The Mental Health Act is now 30 years old and we have been responsible for reviewing uses of the act for the past five years.
Our latest report, Monitoring the Mental Health Act in 2013/14, shows that use of the act continues to grow with 23,531 people subject to the act at the end of 2013/14 - an increase of 6% from 2012/13. The data also shows that black and minority ethnic people continue to be overrepresented in the detained population. We reiterated our call for providers to undertake ethnic minority monitoring of their activities.
84% of records examined showed that patients had received information about their legal rights, with evidence of staff discussing rights with patients in 82% of records – an increase from 71% from last year.
The mental health inpatient system was again running over capacity. The number of available mental health NHS beds in Q4 2013/14 had decreased by almost 8% since Q1 2010/11. This is putting Approved Mental Health Practitioners under extreme pressure to admit people under the Act just obtain a bed.
In 2012/13, there were reported 21,814 uses of section 136 in England, which rose to 24,489 in 2013/14, an increase of 12%.
While there have been small improvements, we again found that the provision of and access to child and adolescent services was not good enough. The needs and best interests of patients under 18 must be taken into account when accessing mental health services.

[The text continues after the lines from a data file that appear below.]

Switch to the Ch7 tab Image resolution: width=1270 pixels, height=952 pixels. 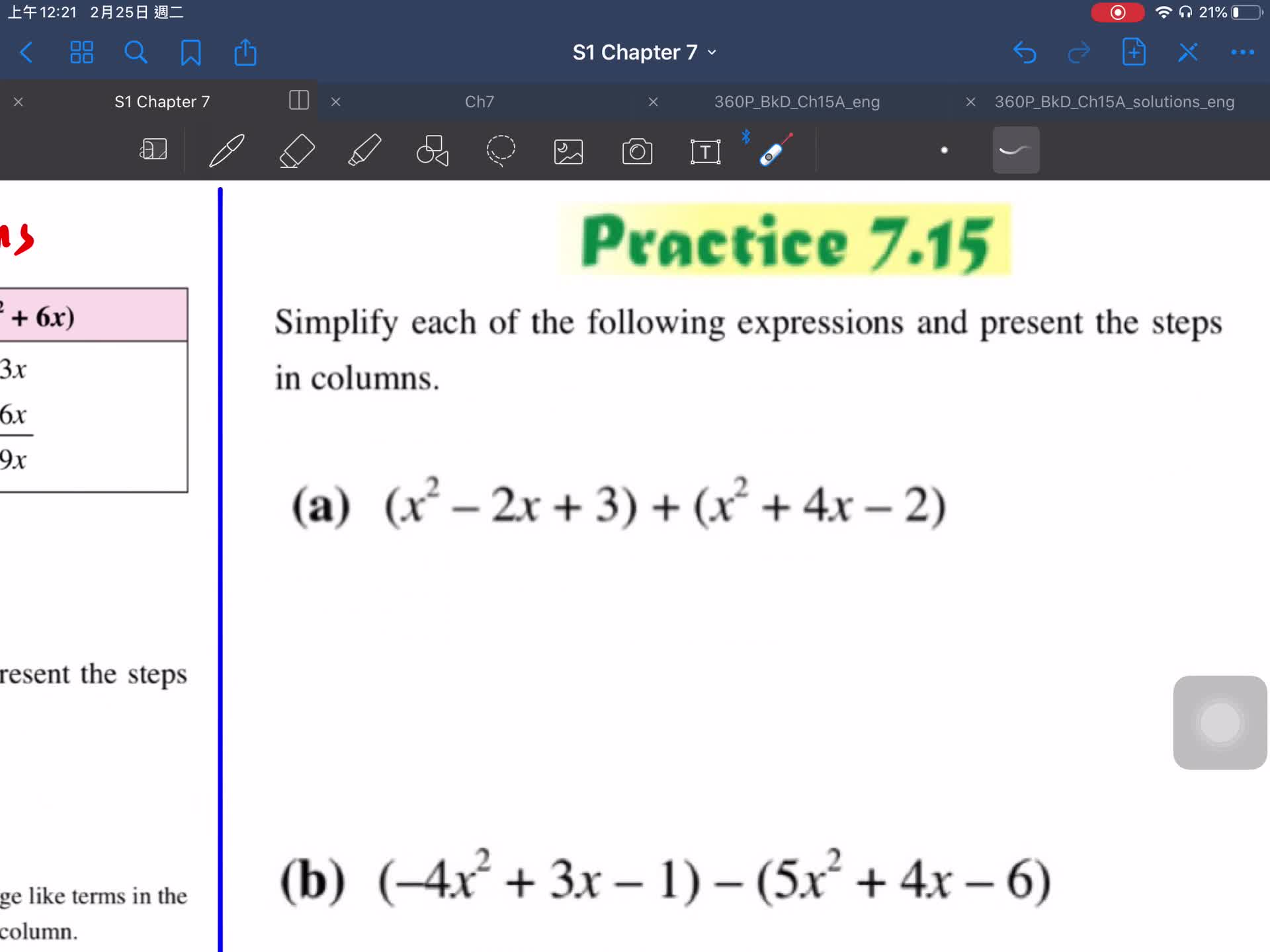[x=480, y=102]
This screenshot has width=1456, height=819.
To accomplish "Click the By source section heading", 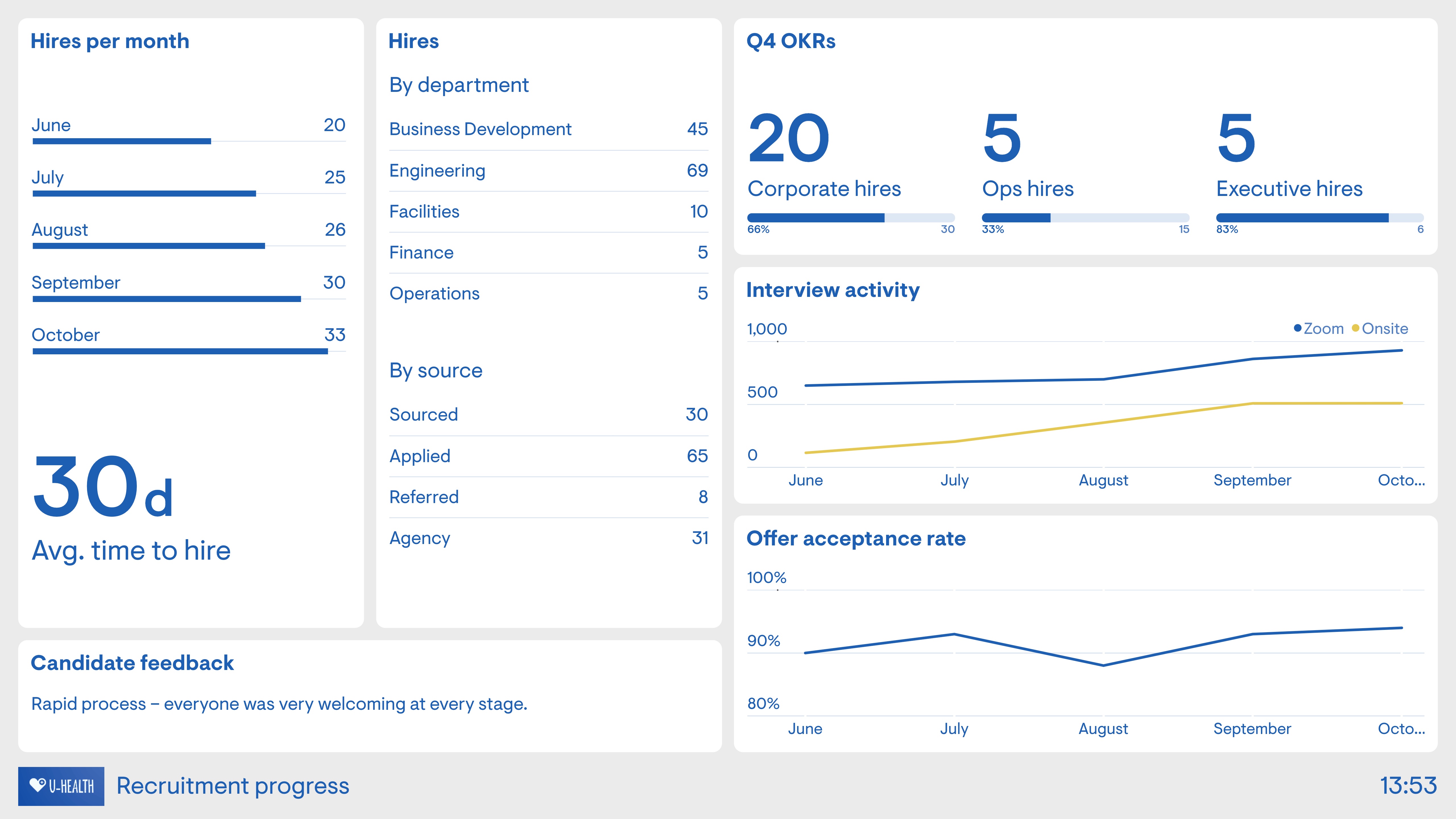I will click(x=436, y=371).
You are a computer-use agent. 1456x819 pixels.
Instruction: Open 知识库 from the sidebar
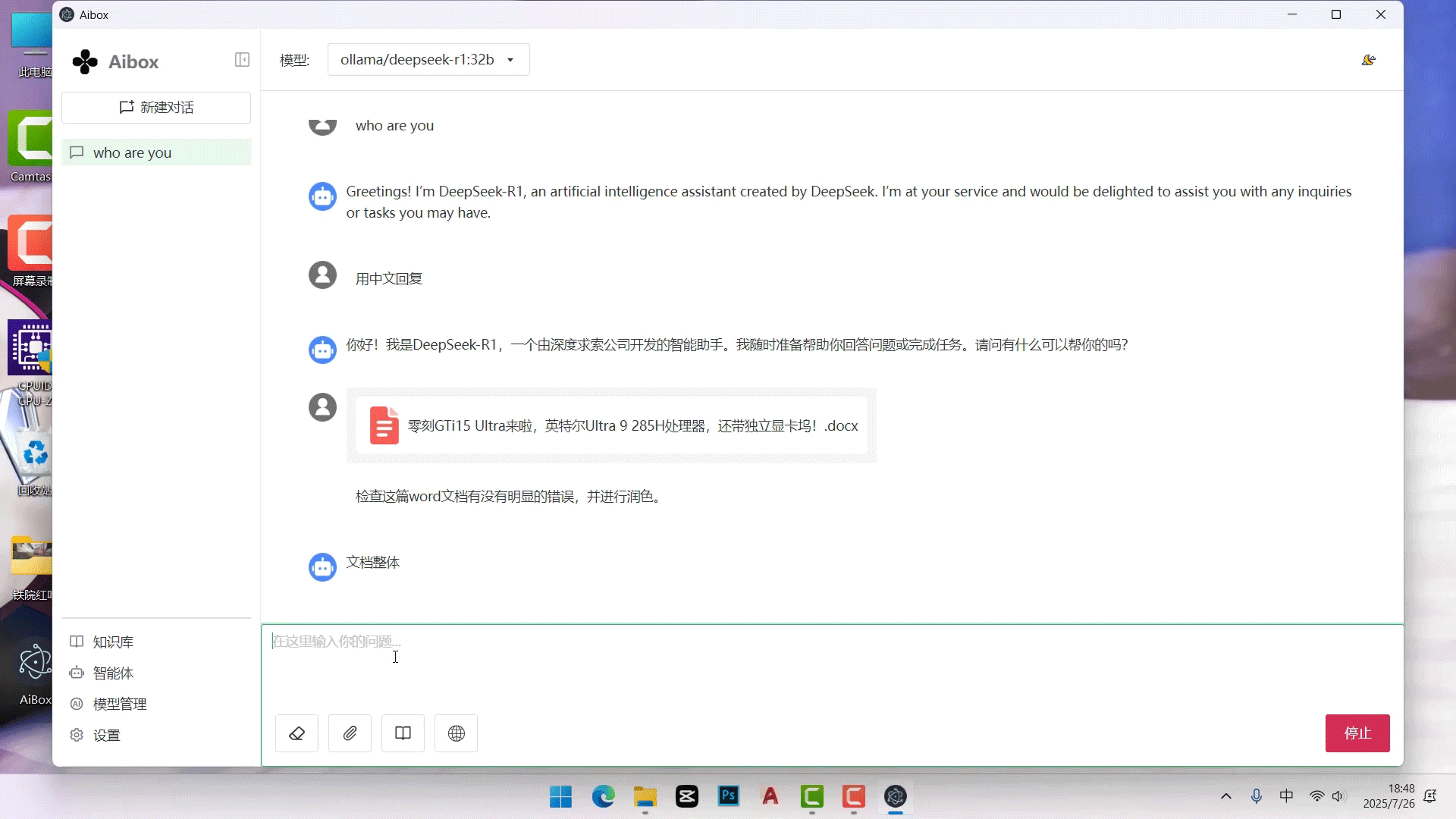click(x=112, y=642)
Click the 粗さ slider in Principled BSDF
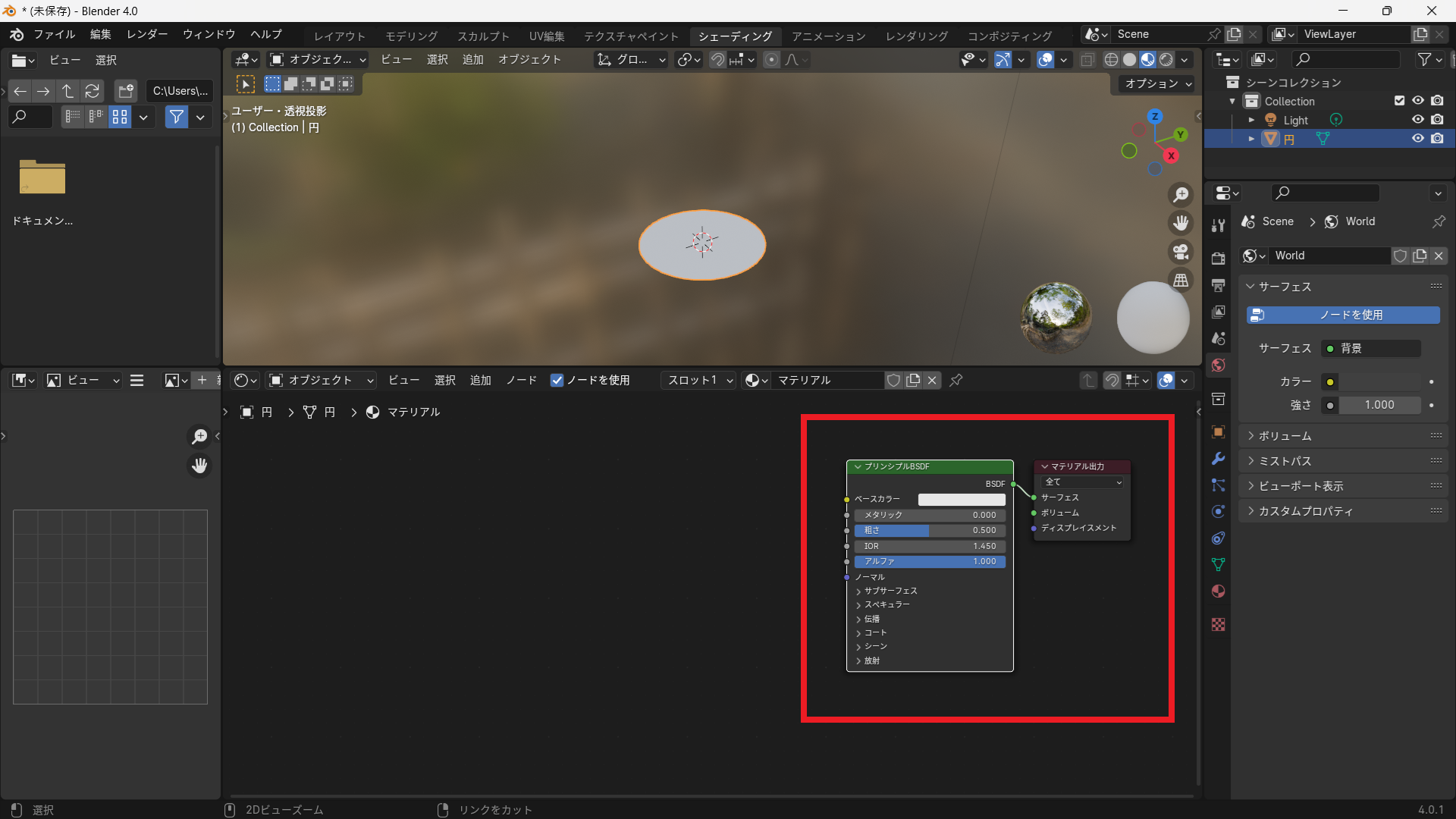 pyautogui.click(x=930, y=531)
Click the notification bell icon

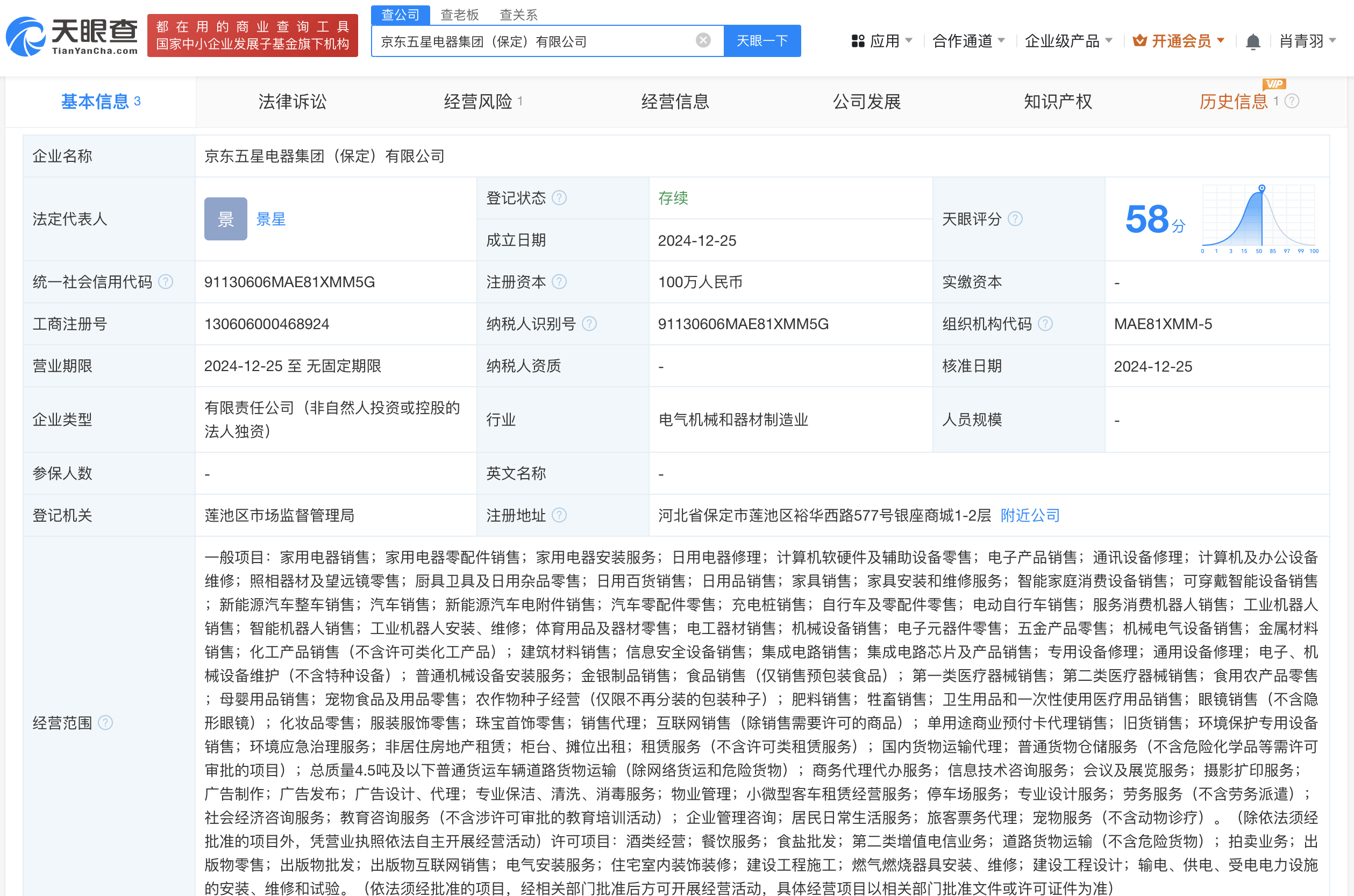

Services for people with a learning disability continue to vary. We are particularly concerned that hospital placements for people with learning disabilities are still not appropriate. In 2013, the HSCIC learning disabilities census showed that 40% of inpatients were in hospitals 50 kilometres from their home.
Inspectors continued to find issues with processes around consent to treatment. Practice has improved over the last five years. However, it is unacceptable that, in over a quarter of the records checked in 2013/14, there was no evidence of a patient’s consent to treatment on admission.
Use of treatments subject to special rules have continued to be monitored and procedures. In 2013/14 there was a decline in the number of requests for electroconvulsive therapy certification, with 127 Second Opinion Appointed Doctor (SOAD) visits per month in 2013/14.
However, data on physical restraint practices is still incomplete, with only 27 organisations submitting data to the Mental Health Minimum Data Set. This is unacceptable. All providers must make sure that they are consistently recording all incidents of restraint.
24 visits were made to look at the use of community treatment orders (CTOs) and spoke to 175 people under CTOs. We are concerned that CTO patients still report feeling that they have little or no choice about the conditions of the CTO and that they are bound by law to take their medication.